Een dier moet netjes aan zijn einde komen, vindt Laarman. Zijn bedrijf, gestart tijdens de vogelgriepuitbraak van 2003, heeft daar wel tien methodes voor. Deze dagen is TCC druk met het ruimen van kippenstallen waar de verboden stof fipronil is aangetroffen. “Wij hebben een enorme dodingscapaciteit”, zegt Laarman.
Represailles
Een rode truck draait het terrein van TCC op en laadt een van de blauwe containers op. Die gaat naar een boer in de provincie Utrecht die zijn 14 duizend besmette kippen laat ruimen. Aangeslagen door de hele fipronil-affaire wil de boer niet herkenbaar in de krant – collega’s hebben al dierenactivisten op de stoep gehad. Ook Ruud Laarman houdt rekening met represailles van actiegroepen. Zijn medewerkers blijven anoniem en bij zijn bedrijfshal hangen volop bewakingscamera’s. “Dieren doden is niet mijn hobby”, zegt hij. “Maar het moet soms wel gebeuren. Dan moet je respectvol te werk gaan.” Eerder ontwikkelde hij een vergassingsmachine voor eendagskuikens.
Als de materiaalcontainer van TCC op het boerenerf arriveert, loopt daar alle ploegje mannen in zwarte shirts rond. Ze hebben ervaring met het ontsmetten van stallen en andere bijzondere schoonmaakklussen. Vandaag zijn ze door TCC ingehuurd om kippen te vergassen.
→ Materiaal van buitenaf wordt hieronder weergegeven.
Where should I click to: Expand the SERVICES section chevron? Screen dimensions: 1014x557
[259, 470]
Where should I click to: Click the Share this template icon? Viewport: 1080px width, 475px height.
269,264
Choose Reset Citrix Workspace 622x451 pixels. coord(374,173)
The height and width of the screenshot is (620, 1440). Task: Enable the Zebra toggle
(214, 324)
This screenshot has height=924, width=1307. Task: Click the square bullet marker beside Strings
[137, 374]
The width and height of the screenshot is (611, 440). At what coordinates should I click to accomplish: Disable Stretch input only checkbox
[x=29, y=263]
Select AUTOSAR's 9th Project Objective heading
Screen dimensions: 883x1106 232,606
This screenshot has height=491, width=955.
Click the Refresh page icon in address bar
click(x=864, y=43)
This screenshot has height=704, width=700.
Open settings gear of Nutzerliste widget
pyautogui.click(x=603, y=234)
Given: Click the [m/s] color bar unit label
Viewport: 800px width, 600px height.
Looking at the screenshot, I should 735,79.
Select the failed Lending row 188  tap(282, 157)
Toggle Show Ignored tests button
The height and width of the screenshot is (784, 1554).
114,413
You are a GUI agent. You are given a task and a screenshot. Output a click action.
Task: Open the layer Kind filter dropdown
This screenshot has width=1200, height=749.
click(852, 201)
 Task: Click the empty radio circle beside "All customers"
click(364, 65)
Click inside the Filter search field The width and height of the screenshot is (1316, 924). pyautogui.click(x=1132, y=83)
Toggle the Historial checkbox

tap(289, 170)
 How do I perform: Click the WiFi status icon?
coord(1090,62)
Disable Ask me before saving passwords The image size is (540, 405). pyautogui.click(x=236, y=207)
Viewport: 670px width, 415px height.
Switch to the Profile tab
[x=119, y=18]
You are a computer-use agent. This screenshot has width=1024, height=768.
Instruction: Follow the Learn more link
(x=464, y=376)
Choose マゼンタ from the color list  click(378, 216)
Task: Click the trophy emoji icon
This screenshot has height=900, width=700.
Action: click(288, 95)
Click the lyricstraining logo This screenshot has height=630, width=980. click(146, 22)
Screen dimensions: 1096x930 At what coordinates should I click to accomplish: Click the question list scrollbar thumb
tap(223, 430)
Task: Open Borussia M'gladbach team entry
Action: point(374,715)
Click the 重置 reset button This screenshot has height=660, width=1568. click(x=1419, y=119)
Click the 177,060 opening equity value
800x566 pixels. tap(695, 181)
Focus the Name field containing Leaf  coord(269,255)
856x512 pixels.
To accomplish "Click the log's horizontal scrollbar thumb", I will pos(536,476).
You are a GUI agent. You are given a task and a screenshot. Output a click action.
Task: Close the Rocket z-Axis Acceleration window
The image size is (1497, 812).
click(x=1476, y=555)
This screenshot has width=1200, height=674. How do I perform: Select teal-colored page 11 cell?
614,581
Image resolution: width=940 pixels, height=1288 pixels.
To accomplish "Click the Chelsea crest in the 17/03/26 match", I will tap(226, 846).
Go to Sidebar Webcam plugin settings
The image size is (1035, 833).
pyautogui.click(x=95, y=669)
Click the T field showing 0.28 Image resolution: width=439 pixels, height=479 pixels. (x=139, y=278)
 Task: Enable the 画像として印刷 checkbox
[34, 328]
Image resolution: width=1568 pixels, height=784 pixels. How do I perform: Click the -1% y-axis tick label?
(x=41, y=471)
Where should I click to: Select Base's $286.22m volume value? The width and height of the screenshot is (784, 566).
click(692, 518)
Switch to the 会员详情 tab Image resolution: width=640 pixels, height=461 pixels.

Ze maken de stal volledig luchtdicht. De ventilatieroosters worden gesloten, naden en kieren afgedicht. Twee dierenartsen van de NVWA houden in de gaten of het protocol voor dierenwelzijn wordt gevolgd.
Dan is het wachten op het gas. Dat is onderweg in twee tankwagens, maar een staat in de file. Dat betekent voor de gasploeg: wachten. Omdat het etenstijd is, wordt er friet met schnitzel aangerukt. Een kipsateetje zou er nu ook wel ingaan, grappen de mannen.
Daar arriveert de tankwagen. Een dikke slang die in een grote lus over de stalvloer ligt, wordt aan de twee wagens met gas gekoppeld. Tien ton CO2 zou genoeg moeten zijn om de stal te vullen, schat een van de chauffeurs, maar voor de zekerheid heeft hij 26 ton bij zich.
Roerloos
Rood-wit lint markeert de grens van de ‘veilige zone’ op het erf. De 'gassingsleider' van TCC, gestoken in geel hesje, geeft instructies. “Als we gaan gassen ben ik de baas. Mocht er iets gebeuren, dan gaan we allemaal naar de straat.” Hij zet zijn persluchtmasker op en verdwijnt met zijn ‘gassingsbuddy’s’ naar de stal. Over de portofoon klinkt: “De gassing is gestart.”
De geparkeerde tankwagens maken een brommend geluid. In de stal wordt het CO2-gehalte steeds hoger en de temperatuur steeds lager. “CO2-gehalte 20 procent”, luidt het na een minuut of vijf. De kippen zijn nu bedwelmd. Na een half uur zijn ze dood. In de stal is het nu min tien graden. Bij het begin van het vergassen was het er nog dertig graden.
De boer loopt hoofdschuddend over het erf. Hij heeft zijn kippen gehóórd, dus de gassing was niet stressvrij, vreest hij.
De dierenartsen van de NVWA gaan de stal in. De meeste dode kippen liggen er netjes bij constateren ze, al hebben sommige de poten omhoog, wat kan duiden op stuiptrekkingen. Dat is ongewenst. De gassingsleider denkt eerder dat deze dieren hoog in de stal zaten en bedwelmd naar beneden zijn gevallen.
In de stal is het kil. Zover het oog reikt liggen de kippenkadavers: 28 ton aan roerloze bruin-witte bollen.